Jornal de Notícias

Matar ou morrer

- Pedro Ivo Carvalho Subdiretor

Marco Ficini era um adepto profission­al do futebol. No que isso tem de salutar e de nefasto. Morreu de madrugada numa rua de Lisboa, atropelado e abandonado por aquele ou aqueles que o atingiram e por todos os que, supostamen­te, estariam a seu lado aquando da batalha campal entre elementos das claques do Benfica e do Sporting. Cobardes uns, cobardes outros. As circunstân­cias em que ocorreu este trágico episódio ainda estão por apurar. Mas, ainda assim, não ouvi ninguém admitir a possibilid­ade de o dérbi entre os clubes da capital poder ser adiado. Já não falo por respeito, mas para dar o exemplo, para suster a espiral de alucinação coletiva que varre o futebol português. E isso, esse silêncio, a simples convicção de que nem era preciso admitir a hipótese, diz muito (diz tudo) da gente que habita esse admirável mundo.

Ainda assim, o que mais me (ia escrever chocou, mas honestamen­te já nada me choca nesse universo paralelo), mas dizia, o que mais me inquietou foi o clamor daqueles que, no resto do ano, agem como pirómanos insaciávei­s e agora se mostraram ao país como virgens impolutas e ofendidas, distorcend­o a moral a seu favor para agradar à numerosa turba que os idolatra.

O cadáver de Mário Ficini ainda estava morno e já ecoava na arena pública o som insuportáv­el dos insultos entre dirigentes. Alheios às circunstân­cias, alheios à normalidad­e, alheios à fase adulta e ao bom senso. Alheios à sua responsabi­lidade e às consequênc­ias dos seus atos. O silêncio é respeitoso em todo o lado menos no futebol, onde até palmas se batem nas homenagens caladas aos mortos.

Este é o país onde, quase todos os dias, se incita, na televisão, à clubite primária e virulenta, se agitam teorias da conspiraçã­o, se repetem repetições para (de)formar juízos. Horas e horas de programas sobre futebol onde não se fala de futebol, num campeonato alternativ­o onde os pontos são as audiências.
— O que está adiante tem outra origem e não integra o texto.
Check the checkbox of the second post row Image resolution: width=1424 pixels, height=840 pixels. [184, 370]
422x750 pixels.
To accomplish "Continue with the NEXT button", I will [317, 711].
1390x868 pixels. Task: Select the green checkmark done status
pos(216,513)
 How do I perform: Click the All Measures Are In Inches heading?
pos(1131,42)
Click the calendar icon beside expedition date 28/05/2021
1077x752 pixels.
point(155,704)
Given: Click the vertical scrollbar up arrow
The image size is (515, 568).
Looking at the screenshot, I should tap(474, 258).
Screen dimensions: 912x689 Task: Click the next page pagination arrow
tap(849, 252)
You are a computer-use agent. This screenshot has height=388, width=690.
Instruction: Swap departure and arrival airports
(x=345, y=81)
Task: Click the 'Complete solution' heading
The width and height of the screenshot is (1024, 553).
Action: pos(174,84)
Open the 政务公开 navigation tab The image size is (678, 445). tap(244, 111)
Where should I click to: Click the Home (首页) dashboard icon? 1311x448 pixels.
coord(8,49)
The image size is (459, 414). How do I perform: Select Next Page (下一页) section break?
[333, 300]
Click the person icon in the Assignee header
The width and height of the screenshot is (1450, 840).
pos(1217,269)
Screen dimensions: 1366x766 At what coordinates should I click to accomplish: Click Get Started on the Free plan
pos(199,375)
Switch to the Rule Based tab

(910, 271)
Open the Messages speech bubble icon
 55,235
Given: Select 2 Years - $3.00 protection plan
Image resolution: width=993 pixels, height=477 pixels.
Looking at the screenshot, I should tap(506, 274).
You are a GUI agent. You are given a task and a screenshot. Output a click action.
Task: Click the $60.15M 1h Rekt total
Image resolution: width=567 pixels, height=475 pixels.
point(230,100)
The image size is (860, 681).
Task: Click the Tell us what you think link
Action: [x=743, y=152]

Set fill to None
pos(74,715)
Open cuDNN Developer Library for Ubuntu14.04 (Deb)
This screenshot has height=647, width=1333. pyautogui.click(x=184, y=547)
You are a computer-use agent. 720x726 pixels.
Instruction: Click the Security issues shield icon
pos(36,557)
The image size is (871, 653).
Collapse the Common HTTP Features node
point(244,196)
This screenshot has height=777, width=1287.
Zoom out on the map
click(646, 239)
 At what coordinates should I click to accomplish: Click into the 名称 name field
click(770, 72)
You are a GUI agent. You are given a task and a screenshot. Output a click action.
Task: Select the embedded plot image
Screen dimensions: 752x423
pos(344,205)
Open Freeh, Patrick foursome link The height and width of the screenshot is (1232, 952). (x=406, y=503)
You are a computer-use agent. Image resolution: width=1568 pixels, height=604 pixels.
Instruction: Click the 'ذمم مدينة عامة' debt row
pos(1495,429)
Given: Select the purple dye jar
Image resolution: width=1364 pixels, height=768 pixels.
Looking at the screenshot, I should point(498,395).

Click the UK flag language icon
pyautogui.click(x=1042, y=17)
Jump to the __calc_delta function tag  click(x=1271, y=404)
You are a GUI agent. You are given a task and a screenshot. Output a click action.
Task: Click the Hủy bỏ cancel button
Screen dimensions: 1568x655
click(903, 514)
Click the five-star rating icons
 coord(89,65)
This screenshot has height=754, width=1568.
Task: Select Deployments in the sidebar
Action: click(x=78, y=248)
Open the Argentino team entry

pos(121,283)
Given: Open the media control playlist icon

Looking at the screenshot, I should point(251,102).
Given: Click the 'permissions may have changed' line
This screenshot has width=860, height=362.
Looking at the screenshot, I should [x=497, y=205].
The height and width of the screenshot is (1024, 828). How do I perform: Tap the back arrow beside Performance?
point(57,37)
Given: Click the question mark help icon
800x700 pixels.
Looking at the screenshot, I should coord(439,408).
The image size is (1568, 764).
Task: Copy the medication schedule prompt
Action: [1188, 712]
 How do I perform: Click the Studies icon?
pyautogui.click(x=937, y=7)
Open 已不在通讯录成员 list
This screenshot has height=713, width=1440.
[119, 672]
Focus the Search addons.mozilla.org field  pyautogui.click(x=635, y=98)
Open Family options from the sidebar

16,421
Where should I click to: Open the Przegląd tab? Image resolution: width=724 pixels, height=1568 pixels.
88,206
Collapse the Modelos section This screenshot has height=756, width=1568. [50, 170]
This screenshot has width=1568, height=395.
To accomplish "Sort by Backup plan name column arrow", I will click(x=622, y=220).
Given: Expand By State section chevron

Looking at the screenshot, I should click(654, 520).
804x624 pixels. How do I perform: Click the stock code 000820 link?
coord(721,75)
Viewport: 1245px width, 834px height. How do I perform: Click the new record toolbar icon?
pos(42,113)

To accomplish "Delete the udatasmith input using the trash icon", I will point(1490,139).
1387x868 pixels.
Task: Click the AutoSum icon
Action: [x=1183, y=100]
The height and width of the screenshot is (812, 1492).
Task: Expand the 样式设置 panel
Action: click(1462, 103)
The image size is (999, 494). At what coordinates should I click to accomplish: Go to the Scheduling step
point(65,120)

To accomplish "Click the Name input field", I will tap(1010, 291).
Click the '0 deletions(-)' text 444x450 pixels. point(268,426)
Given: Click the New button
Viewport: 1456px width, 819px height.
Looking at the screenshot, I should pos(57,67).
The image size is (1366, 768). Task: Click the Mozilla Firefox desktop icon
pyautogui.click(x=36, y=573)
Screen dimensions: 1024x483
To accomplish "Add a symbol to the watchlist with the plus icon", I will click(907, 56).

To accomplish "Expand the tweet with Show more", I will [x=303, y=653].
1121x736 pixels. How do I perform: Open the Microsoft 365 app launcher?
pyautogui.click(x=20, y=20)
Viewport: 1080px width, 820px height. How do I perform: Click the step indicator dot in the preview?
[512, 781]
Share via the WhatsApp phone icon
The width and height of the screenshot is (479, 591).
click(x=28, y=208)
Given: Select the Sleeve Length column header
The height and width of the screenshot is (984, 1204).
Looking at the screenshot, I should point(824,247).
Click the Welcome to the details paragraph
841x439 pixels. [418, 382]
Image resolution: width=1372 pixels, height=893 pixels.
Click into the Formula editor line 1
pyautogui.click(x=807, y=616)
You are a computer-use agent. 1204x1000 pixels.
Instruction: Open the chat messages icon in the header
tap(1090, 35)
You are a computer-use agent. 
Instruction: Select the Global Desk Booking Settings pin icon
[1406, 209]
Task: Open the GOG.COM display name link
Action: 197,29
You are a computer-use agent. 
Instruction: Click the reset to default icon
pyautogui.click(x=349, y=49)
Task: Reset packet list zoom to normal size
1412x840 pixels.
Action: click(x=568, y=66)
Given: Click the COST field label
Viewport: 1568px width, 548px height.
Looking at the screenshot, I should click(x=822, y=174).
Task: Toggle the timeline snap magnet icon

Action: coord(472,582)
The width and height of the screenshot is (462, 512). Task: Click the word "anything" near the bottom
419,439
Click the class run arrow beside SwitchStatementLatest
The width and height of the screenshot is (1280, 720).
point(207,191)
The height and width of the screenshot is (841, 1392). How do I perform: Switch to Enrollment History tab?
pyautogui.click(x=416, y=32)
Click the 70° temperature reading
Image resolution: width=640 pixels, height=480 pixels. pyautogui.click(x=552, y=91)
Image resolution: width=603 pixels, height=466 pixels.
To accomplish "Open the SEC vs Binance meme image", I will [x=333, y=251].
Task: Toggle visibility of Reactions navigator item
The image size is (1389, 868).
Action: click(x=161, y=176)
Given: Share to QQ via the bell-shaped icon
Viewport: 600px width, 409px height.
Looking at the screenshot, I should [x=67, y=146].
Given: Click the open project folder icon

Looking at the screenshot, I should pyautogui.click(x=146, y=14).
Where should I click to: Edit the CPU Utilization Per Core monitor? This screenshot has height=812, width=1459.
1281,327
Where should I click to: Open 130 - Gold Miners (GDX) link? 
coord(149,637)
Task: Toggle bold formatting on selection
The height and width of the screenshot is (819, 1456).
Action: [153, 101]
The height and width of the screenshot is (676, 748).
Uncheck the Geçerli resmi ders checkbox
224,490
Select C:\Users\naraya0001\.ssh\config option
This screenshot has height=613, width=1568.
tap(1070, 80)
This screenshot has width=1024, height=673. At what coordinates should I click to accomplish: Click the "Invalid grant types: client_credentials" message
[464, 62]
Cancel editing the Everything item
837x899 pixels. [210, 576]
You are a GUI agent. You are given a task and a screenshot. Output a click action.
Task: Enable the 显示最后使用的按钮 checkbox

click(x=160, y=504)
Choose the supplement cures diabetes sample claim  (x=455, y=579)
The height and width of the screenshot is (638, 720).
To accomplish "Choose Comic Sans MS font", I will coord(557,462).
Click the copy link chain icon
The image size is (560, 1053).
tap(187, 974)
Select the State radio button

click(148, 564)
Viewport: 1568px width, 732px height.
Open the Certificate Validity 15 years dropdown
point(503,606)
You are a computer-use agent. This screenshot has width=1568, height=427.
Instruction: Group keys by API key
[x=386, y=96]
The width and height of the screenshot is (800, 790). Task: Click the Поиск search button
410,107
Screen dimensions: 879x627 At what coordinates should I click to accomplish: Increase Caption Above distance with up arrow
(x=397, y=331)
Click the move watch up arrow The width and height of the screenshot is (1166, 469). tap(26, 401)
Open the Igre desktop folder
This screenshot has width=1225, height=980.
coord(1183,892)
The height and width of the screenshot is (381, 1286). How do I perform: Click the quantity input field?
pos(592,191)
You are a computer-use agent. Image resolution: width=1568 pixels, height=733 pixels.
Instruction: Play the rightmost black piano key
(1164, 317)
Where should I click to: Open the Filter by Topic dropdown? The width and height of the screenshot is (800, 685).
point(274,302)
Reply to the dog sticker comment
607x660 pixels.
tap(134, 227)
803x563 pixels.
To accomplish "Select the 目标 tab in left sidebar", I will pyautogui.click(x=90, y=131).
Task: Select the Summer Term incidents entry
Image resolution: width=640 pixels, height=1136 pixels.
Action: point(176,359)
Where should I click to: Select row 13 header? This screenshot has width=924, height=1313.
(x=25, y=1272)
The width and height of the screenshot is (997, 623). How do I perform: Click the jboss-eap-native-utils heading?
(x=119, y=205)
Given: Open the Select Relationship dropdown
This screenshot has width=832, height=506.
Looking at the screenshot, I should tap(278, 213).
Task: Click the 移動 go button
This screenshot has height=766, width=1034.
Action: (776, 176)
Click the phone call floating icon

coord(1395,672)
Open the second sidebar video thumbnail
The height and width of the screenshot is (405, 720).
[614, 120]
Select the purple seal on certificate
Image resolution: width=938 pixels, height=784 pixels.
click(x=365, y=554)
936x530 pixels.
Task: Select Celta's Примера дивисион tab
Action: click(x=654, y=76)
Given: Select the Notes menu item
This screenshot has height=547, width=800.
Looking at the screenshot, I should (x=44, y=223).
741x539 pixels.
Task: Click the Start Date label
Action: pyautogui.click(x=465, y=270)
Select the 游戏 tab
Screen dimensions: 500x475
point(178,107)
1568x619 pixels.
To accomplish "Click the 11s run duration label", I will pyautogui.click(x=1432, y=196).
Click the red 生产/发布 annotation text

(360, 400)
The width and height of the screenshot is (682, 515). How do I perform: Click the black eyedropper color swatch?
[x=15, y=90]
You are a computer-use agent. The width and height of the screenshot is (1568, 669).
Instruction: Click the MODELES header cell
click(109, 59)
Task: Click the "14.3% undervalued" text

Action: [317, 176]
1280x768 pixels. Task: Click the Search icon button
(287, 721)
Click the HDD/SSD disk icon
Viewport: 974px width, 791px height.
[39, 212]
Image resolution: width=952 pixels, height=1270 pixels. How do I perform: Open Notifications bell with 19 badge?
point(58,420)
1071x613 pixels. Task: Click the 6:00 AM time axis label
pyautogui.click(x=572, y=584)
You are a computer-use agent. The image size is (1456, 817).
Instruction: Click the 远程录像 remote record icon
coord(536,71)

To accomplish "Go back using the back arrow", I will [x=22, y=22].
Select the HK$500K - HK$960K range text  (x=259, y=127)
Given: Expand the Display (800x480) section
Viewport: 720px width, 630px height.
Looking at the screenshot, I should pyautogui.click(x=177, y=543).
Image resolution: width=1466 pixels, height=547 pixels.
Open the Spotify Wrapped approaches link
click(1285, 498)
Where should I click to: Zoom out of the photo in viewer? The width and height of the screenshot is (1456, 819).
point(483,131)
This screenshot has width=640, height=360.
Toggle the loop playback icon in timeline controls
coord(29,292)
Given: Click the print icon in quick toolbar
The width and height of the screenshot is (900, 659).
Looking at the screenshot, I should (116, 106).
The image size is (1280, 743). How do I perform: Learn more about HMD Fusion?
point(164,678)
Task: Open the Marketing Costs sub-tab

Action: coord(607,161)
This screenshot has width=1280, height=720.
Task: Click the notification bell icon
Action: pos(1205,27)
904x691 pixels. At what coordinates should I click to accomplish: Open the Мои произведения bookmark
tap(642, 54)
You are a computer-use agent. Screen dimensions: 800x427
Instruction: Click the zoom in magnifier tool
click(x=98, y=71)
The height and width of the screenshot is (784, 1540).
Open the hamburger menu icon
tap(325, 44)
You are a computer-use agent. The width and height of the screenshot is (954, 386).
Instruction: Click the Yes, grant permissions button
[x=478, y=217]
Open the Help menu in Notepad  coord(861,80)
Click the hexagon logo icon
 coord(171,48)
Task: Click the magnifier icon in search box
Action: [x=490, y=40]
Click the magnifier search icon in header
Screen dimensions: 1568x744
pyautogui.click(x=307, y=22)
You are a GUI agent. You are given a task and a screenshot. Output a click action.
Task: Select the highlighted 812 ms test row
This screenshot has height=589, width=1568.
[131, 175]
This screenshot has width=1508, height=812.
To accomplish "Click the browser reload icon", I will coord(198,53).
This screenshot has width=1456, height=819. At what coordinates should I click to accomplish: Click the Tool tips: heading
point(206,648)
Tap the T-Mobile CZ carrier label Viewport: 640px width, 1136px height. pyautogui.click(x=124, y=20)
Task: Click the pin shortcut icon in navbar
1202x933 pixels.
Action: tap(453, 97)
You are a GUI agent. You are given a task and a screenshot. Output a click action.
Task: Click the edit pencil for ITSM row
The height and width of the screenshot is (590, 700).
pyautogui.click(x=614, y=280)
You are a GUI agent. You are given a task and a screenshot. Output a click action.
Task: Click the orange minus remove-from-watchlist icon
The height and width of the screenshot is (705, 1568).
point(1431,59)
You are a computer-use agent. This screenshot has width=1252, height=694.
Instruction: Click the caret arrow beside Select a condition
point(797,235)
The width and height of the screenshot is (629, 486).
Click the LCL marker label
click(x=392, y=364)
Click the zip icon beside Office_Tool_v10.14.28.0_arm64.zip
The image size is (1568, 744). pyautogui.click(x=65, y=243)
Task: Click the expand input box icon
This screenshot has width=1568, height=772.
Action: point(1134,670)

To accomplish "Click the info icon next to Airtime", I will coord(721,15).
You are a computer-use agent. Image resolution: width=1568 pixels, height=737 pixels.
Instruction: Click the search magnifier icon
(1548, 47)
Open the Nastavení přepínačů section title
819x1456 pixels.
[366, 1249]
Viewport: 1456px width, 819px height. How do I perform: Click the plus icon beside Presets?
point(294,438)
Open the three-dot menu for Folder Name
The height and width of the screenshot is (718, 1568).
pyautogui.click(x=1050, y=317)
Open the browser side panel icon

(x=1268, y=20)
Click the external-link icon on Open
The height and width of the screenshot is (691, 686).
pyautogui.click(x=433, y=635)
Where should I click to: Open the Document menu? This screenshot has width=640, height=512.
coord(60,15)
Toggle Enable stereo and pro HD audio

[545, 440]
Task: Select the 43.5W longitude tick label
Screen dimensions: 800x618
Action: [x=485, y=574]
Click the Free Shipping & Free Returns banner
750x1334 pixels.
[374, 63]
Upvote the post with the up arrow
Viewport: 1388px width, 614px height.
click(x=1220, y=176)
Mas ao futebol perdoa-se tudo, não é verdade? Porque faz parte da trilogia mágica a que se somam fado e Fátima. É uma força indomável. E as forças indomáveis não andam de trela curta. O povo quer, o povo tem.

O pior do futebol não é o futebol. Não o que se disputa num retângulo verde, 11 para cada lado, uma bola saltitante e um desejo ardente de golo. Isso é um desporto apaixonant­e. Ganhar ou perder. Falo do resto. E o resto é um prolongame­nto doloroso sem dignidade ou brilho. Não é ganhar ou perder. É matar ou morrer. De uma coisa podemos estar certos: nesse terreno pérfido onde pululam egos maiores do que o corpo, as virgens que nunca o foram derramarão sempre as lágrimas típicas da primeira vez. Faz parte da enorme encenação em que está transforma­do o jogo.